== What is being asked ==
Restrict the output to the lines below starting at the one that contains "You are a GUI" and ending at the one that contains "The image size is (1119, 586).", and restate them word for word, both ends included.

== Supplied records ==
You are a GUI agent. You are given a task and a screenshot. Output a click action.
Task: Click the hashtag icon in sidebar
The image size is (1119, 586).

---

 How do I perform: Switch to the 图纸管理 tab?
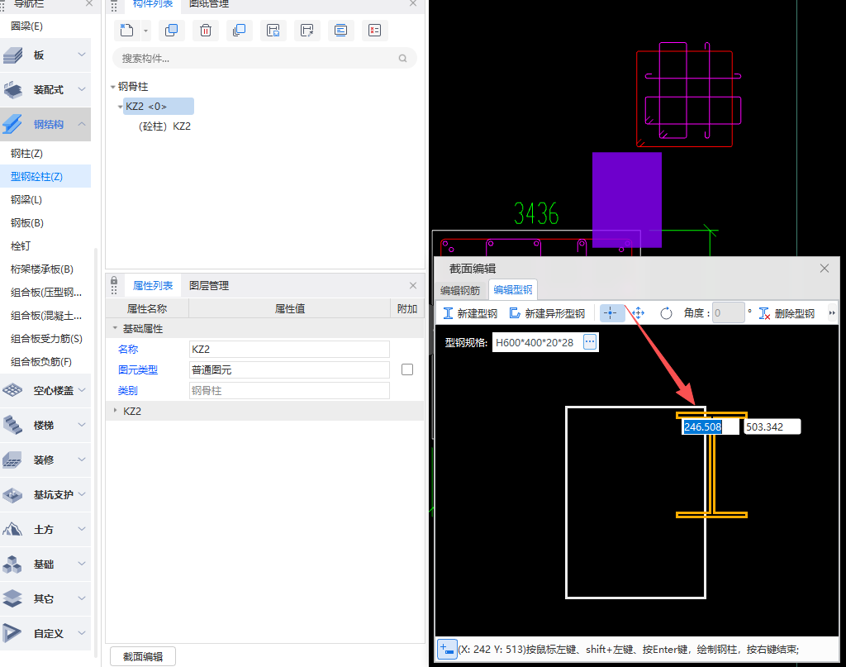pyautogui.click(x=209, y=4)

== Result of this exercise ==
You are a GUI agent. You are given a task and a screenshot. Output a click action.
Task: Click the hashtag icon in sidebar
The image size is (1119, 586).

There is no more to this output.